Ele diz que falar mal de índios é lugar comum e o mínimo esperado de um presidente da Funai era defender os povos indígenas, vítimas de “políticas destrutivas” ao longo da história.

“Quando a Funai diz que há terras demais, torna-se apenas mais uma voz fazendo coro com o preconceito, a violência e o abuso contra os direitos indígenas”, enfatizou.

Divergências

Na entrevista à Reuters, Mércio criticou a luta dos índios pela demarcação das reservas: “É terra demais. Até agora, não há limites para suas reivindicações fundiárias, mas estamos chegando a um ponto em que o STF terá de definir um limite.”

Ao rebater a declaração do chefe, no dia seguinte, em entrevista ao Estado, Possuelo disse que Mércio estava falando a mesma língua dos grileiros, madeireiros e garimpeiros e cobrou de Lula uma posição mais firme na política indigenista.

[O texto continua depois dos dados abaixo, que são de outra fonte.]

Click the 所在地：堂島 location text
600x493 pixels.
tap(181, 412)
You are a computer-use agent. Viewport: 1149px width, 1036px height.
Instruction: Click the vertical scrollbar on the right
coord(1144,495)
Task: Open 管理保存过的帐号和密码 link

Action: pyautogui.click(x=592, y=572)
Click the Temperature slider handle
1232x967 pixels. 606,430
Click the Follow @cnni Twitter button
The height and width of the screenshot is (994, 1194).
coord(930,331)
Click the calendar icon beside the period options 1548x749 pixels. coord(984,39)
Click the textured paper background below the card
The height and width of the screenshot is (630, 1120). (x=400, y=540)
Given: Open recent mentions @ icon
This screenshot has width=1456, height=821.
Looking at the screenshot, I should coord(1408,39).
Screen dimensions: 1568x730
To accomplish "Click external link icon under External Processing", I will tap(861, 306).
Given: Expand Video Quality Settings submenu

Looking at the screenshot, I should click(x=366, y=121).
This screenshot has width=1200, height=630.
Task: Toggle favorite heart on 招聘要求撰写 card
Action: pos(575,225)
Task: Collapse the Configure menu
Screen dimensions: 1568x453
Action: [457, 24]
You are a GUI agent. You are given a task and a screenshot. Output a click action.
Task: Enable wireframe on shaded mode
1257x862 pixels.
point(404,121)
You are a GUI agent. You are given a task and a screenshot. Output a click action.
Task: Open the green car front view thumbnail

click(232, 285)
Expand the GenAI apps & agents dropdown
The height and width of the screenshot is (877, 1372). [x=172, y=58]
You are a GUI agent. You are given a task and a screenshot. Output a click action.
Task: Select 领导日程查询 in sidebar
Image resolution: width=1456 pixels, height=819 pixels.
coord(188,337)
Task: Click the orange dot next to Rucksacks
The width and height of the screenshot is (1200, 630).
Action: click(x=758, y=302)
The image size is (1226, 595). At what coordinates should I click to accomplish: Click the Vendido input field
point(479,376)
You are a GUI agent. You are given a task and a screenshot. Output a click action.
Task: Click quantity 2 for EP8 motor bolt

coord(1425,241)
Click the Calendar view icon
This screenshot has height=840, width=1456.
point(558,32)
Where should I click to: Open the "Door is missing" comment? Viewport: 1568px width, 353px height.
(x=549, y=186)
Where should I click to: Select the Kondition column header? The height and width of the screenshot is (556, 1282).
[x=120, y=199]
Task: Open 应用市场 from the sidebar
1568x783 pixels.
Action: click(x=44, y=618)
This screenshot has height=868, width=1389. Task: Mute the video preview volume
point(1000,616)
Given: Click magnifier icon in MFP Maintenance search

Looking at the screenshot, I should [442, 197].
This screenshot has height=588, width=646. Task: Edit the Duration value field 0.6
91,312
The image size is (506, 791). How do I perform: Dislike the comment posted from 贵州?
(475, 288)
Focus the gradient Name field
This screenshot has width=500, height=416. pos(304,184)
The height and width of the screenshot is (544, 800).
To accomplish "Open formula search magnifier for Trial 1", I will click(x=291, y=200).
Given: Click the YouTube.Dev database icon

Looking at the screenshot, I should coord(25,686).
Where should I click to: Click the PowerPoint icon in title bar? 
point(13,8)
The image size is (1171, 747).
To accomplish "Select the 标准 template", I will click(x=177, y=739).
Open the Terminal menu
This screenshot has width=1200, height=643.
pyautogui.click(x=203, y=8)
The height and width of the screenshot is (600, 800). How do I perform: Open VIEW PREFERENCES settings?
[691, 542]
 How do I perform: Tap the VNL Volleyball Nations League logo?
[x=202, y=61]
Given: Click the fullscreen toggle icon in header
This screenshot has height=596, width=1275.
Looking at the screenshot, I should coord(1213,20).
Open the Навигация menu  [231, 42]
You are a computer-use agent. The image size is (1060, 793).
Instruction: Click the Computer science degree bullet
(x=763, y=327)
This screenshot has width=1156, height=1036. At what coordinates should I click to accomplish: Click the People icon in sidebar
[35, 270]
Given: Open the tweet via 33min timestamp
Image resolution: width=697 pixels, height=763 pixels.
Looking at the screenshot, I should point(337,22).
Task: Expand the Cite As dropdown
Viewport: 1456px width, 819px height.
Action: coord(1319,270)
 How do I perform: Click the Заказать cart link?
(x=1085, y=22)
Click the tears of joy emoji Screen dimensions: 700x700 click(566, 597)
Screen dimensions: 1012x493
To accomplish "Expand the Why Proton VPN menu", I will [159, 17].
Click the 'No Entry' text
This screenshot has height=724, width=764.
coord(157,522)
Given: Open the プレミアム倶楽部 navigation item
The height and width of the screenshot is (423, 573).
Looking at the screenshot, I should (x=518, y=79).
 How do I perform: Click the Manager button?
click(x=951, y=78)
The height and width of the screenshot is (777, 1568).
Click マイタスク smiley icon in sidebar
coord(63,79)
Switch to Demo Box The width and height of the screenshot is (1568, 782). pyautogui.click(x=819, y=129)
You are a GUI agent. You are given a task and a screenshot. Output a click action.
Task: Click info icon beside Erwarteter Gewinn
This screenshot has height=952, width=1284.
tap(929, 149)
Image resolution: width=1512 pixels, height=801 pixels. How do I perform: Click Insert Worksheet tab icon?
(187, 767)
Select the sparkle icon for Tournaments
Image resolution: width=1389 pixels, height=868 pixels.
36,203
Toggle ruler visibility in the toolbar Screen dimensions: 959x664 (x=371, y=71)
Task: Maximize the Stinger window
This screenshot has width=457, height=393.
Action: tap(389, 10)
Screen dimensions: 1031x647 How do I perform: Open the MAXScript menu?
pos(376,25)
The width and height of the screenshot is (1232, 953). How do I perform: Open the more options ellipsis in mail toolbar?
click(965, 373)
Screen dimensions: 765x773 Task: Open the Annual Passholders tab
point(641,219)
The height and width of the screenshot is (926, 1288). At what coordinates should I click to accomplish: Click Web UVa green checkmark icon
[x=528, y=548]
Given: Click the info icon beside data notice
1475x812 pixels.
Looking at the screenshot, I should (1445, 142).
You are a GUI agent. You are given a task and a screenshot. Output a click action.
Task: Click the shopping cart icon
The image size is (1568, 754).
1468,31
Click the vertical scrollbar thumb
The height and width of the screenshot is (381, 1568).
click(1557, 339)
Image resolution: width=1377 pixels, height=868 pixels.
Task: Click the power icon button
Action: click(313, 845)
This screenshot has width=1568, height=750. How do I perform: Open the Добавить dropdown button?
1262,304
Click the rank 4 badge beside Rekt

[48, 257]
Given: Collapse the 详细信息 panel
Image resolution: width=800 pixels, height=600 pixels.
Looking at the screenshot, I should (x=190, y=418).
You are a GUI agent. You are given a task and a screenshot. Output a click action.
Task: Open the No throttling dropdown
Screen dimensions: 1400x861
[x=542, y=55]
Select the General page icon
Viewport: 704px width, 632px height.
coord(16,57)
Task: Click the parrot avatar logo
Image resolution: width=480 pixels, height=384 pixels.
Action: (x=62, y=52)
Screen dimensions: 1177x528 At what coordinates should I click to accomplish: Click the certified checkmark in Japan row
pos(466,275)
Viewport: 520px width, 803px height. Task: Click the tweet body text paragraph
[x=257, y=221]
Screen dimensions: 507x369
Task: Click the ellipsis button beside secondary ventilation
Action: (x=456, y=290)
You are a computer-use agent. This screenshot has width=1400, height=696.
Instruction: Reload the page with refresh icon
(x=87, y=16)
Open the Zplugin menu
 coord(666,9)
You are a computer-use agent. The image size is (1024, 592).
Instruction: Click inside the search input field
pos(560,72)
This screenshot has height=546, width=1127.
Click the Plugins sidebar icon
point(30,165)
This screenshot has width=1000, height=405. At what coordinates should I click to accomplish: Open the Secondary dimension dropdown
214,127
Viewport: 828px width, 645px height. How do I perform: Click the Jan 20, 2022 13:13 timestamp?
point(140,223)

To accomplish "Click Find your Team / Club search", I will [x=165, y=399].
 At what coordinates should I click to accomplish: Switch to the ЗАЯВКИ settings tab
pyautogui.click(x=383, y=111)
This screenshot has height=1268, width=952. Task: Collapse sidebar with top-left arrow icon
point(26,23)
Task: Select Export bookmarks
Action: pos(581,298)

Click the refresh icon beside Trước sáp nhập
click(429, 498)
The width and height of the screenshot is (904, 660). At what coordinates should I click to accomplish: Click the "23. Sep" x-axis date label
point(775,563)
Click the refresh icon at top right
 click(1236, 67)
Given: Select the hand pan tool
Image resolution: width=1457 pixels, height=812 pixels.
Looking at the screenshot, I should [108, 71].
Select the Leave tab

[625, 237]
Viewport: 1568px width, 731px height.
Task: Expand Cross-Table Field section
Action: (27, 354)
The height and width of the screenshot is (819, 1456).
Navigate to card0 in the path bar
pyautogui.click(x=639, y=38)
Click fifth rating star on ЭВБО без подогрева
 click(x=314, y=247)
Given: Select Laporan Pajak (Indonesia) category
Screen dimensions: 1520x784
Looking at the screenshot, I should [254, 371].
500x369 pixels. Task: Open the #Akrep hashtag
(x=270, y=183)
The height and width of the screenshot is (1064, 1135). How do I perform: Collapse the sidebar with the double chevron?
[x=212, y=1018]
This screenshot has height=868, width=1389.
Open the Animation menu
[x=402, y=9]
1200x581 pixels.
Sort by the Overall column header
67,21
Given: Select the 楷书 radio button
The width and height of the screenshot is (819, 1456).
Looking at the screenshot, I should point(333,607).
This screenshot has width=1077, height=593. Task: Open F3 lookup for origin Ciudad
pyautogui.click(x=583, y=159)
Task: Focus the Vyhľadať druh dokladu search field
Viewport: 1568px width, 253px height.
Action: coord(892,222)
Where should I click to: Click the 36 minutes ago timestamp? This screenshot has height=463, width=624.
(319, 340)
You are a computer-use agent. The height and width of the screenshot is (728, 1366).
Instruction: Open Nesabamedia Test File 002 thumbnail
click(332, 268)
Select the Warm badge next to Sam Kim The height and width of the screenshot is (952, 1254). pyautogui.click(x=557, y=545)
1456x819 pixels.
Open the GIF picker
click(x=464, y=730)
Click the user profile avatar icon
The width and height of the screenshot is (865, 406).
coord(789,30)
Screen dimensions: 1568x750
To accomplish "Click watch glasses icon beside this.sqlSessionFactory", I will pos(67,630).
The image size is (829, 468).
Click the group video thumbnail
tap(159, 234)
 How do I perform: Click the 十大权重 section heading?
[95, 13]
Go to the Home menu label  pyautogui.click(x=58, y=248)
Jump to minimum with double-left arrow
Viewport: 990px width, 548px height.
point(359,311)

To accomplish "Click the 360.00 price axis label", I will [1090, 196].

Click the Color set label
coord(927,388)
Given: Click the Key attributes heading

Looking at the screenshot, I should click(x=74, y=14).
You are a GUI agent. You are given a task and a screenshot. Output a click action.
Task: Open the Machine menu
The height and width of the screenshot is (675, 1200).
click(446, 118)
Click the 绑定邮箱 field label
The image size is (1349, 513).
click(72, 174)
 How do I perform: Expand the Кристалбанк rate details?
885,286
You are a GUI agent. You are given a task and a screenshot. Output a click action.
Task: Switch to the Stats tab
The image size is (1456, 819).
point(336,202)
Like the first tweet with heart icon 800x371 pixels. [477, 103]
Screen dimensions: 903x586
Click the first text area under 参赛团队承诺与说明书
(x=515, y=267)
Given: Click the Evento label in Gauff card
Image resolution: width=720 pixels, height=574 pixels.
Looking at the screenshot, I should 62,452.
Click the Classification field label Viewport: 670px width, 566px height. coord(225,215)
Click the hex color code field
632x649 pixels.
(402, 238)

“Se a nossa autoridade maior diz que tem muita terra para o índio, ela está afirmando que a sociedade nacional e os destruidores têm razão”, reagiu.

Essa não é a primeira vez que Possuelo diverge do governo Lula. Em novembro, ele fez coro com oposicionistas que sugeriram à ministra do Meio Ambiente, Marina Silva, que deixasse o cargo, em protesto contra a política ambiental do país.

Apesar das críticas sistemáticas, Possuelo mantinha uma relação amistosa com Mércio, que o sustentava na função estratégica, mesmo com as pressões do Palácio do Planalto para demiti-lo.

Sucessor de Orlando Villas-Bôas

Apontado como sucessor do sertanista Orlando Villas-Bôas, Sidney Ferreira Possuelo é tido no exterior como o mais importante defensor de direitos indígenas do Brasil na atualidade.

Por sua atuação, ele foi condecorado no ano passado com o título de herói do Império Britânico pela Royal Geographic Society. Foi um reconhecimento por sua dedicação aos povos isolados da floresta, atividade da qual era coordenador-geral no governo Lula.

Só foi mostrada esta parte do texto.